A judge is allowing invocation before court, but some say it's "unconstitutional."

Justice of the Peace Wayne Mack has presided over thousands of cases from his Willis courtroom in Montgomery County. He starts each day with an opening ceremony that includes a chaplain offering an invocation.

"It solemnizes the event and it creates a sense of reconciliation," said Judge Mack.

However, the Freedom From Religion Foundation claims two people have come forward to complain - a citizen and an attorney, according to staff attorney, Sam Grover.

"A lot of these attorneys have repeat business before Judge Mack, and not standing up and participating in this prayer practice could have serious consequences for their livelihood,"said Grover from the Foundation's Wisconsin-based offices.

Multiple signs are posted outside the court, informing that an "opening ceremony includes a brief invocation" and that they are "not required to be present."

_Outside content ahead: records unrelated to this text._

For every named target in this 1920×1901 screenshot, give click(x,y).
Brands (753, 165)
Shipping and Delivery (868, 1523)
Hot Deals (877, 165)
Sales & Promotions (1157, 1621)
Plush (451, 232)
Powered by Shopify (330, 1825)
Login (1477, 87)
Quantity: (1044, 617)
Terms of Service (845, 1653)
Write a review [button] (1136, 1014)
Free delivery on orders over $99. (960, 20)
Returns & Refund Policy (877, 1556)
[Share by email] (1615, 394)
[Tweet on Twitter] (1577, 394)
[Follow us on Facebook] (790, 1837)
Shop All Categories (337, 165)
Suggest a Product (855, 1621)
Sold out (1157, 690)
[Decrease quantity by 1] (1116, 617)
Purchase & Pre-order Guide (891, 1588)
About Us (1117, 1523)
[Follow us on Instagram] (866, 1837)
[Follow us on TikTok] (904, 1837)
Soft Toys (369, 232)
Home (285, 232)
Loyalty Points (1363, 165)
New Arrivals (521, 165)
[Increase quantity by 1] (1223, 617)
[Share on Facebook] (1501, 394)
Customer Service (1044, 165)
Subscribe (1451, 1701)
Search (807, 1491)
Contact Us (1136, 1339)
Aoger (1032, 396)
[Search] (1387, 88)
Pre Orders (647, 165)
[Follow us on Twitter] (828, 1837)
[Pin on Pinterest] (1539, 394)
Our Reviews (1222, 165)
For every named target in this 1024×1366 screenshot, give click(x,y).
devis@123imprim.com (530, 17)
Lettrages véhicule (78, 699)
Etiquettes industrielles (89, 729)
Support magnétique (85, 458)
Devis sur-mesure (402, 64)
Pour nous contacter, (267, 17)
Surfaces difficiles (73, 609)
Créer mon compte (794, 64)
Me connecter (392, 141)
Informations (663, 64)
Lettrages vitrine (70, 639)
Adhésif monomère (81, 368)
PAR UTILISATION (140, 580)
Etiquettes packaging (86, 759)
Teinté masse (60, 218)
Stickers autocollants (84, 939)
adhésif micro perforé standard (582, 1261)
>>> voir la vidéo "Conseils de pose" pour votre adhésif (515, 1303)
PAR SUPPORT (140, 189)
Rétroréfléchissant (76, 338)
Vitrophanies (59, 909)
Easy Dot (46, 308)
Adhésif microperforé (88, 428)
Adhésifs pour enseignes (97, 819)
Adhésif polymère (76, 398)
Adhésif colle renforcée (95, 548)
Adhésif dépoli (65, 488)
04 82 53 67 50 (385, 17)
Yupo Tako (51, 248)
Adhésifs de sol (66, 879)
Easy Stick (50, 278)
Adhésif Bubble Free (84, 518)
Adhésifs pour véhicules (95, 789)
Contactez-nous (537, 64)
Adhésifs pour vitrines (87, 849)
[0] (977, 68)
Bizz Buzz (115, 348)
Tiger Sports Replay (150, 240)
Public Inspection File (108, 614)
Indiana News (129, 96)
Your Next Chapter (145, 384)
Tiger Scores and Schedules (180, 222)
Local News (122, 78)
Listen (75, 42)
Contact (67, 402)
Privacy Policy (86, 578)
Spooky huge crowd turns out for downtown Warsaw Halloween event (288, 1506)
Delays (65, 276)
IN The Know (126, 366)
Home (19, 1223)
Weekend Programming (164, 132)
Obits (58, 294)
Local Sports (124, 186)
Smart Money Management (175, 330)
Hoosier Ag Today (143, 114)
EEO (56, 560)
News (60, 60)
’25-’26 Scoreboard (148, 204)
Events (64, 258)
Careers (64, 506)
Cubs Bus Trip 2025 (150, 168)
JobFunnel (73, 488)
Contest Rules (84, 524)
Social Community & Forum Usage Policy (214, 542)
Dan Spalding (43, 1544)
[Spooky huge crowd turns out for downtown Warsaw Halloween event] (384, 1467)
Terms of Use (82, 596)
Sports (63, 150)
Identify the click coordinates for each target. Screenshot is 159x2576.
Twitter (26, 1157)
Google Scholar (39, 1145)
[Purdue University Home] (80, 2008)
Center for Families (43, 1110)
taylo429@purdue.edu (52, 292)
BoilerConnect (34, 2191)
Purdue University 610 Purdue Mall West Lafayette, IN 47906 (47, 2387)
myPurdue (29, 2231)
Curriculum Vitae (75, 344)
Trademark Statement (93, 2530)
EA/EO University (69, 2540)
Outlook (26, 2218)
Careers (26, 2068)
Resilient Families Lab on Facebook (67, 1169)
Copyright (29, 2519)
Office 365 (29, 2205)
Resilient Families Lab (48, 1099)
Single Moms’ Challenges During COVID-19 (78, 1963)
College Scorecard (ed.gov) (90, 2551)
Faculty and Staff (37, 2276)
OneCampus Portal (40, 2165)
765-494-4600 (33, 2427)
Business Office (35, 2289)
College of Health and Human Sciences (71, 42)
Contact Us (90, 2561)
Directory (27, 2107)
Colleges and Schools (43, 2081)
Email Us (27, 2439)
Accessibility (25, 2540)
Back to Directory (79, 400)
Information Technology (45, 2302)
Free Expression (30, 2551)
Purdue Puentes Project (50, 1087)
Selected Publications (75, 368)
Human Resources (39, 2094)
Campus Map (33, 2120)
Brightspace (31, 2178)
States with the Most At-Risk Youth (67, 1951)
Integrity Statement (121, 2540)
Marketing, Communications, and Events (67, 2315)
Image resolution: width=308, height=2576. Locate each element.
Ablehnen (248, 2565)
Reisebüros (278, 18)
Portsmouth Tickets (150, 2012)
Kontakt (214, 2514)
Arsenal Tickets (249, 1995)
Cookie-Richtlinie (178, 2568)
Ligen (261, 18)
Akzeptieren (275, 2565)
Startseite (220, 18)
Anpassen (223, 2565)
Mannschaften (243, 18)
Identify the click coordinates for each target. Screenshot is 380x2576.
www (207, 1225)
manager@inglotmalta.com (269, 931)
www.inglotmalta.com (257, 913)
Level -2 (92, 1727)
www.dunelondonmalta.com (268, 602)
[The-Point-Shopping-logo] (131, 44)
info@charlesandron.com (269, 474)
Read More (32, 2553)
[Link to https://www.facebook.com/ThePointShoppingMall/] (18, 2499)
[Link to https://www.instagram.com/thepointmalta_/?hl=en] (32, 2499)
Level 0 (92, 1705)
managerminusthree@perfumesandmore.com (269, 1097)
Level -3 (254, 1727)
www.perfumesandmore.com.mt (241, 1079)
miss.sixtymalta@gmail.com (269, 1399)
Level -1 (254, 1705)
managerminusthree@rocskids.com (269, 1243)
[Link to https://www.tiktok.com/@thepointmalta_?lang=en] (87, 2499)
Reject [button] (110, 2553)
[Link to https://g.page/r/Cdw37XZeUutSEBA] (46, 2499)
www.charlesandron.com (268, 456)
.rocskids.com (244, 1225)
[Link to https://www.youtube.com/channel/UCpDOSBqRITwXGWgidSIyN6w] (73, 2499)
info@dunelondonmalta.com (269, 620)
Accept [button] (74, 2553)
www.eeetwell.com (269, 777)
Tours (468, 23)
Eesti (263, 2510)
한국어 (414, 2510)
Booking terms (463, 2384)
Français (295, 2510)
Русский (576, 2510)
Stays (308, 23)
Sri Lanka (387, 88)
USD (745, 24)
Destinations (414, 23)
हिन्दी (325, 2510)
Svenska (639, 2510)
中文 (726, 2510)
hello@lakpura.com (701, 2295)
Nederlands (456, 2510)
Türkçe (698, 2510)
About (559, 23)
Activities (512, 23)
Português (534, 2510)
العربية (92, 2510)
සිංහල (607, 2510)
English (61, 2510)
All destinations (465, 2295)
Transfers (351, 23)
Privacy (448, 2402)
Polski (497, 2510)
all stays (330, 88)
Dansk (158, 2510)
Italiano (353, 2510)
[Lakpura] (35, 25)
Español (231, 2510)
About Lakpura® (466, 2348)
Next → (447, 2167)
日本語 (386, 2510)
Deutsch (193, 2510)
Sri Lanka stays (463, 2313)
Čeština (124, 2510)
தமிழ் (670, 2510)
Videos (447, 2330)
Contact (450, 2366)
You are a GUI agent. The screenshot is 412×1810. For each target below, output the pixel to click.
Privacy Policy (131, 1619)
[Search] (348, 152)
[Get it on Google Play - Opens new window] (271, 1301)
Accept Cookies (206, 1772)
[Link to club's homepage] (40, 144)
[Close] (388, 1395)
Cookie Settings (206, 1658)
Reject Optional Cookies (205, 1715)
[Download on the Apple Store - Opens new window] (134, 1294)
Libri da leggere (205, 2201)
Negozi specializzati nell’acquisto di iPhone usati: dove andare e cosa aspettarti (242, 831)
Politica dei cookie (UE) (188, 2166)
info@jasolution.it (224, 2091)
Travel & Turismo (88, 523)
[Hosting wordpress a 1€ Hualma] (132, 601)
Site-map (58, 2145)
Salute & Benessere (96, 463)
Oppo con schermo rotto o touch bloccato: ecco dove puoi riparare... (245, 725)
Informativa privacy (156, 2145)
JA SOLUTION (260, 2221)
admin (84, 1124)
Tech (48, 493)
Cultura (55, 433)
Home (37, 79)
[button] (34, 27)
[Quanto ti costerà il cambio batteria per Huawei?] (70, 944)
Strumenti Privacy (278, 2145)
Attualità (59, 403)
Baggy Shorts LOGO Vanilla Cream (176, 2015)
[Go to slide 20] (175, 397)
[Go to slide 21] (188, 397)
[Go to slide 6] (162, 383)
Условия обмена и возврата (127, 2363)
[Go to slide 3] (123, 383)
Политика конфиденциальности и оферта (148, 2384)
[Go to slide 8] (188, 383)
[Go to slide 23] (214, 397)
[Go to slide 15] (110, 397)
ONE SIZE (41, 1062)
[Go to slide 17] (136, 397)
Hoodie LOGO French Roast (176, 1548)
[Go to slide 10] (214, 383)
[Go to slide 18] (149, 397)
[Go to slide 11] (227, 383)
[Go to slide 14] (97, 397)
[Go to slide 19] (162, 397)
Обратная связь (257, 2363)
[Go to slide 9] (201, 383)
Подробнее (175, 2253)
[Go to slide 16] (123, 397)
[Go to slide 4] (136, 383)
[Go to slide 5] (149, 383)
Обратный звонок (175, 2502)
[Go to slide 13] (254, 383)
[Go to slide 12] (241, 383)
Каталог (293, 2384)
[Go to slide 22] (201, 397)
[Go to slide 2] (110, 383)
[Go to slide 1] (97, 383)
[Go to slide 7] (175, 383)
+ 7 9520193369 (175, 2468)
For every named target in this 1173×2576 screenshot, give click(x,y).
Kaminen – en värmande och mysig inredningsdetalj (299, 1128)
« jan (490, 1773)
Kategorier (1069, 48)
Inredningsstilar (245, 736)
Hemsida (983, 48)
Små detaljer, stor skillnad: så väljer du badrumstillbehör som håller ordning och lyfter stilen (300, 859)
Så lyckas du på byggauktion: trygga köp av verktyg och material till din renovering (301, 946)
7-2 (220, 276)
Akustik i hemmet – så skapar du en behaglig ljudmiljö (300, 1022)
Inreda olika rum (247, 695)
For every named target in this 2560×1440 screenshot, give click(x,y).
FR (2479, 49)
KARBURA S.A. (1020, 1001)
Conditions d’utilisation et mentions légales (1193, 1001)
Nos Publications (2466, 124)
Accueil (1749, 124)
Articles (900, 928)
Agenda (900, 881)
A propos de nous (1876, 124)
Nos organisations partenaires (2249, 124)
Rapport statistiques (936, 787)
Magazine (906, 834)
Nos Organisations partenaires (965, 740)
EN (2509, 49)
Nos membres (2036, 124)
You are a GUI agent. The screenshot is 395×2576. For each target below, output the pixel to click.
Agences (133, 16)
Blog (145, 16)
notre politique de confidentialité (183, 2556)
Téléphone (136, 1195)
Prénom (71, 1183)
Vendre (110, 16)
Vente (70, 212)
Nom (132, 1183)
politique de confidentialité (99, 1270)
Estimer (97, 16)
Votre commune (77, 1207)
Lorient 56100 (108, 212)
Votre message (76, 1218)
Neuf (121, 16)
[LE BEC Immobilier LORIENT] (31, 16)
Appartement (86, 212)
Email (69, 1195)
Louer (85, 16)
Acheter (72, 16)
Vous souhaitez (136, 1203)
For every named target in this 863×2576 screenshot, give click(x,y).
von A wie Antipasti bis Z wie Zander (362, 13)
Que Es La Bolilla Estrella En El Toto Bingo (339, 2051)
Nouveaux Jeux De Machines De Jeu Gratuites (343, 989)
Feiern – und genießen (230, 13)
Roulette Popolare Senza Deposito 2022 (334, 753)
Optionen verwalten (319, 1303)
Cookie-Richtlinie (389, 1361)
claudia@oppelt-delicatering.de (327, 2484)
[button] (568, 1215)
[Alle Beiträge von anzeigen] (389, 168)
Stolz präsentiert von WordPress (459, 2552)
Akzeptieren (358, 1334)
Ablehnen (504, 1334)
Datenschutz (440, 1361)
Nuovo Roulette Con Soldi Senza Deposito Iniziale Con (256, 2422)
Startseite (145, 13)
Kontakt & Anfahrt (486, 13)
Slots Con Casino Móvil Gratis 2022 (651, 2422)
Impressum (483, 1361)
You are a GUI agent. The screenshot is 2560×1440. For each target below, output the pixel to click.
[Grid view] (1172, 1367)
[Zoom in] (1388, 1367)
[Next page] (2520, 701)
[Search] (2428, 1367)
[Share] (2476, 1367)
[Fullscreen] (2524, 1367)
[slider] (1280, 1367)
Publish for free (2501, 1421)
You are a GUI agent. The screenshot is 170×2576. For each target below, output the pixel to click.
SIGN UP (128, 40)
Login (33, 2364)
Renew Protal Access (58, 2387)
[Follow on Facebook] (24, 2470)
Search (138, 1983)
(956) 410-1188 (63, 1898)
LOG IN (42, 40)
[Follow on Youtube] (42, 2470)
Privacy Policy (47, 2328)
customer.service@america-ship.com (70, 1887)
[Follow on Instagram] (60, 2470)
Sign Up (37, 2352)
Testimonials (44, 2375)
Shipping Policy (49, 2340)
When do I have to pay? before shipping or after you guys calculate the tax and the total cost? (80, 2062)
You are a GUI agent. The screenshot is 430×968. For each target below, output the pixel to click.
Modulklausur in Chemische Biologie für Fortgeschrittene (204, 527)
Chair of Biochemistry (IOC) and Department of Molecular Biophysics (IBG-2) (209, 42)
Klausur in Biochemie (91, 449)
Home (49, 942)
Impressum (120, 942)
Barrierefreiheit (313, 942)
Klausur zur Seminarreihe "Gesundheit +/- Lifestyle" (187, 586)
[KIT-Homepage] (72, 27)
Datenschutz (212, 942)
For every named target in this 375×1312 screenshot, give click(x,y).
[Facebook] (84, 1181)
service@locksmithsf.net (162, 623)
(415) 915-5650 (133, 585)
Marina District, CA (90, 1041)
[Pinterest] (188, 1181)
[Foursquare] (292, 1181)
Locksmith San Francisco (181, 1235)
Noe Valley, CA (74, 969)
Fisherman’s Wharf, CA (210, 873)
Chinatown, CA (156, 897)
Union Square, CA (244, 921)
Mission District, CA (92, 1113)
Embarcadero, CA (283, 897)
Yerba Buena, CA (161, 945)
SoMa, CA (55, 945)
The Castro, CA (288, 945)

"I cannot control people being offended and I think a lot of problems in our society today is we're worried about political correctness," said Judge Mack.

Attorney, Chelsey Youman, of the First Liberty Institute spoke on Mack's behalf.

"He is following in the footsteps and example of our United States Supreme Court, the Texas Supreme Court, and both our federal and state legislature, who also have a brief invocation at the beginning of their session," said Youman.

An opinion this week from the Texas Attorney General supports the judge, but the Foundation finds it politically-motivated, telling us too that the Constitution protects minority religions and non-religious individuals from this type of event.

"The goal would be to have Judge Mack act neutrally toward religion by not having Christian prayers open each of his court sessions," said Grover

Judge Mack says those volunteer chaplains come from various religious backgrounds. On the opposite side, the Foundation says it is now considering a lawsuit, but one of those offended individuals would have to be willing to step forward to file suit.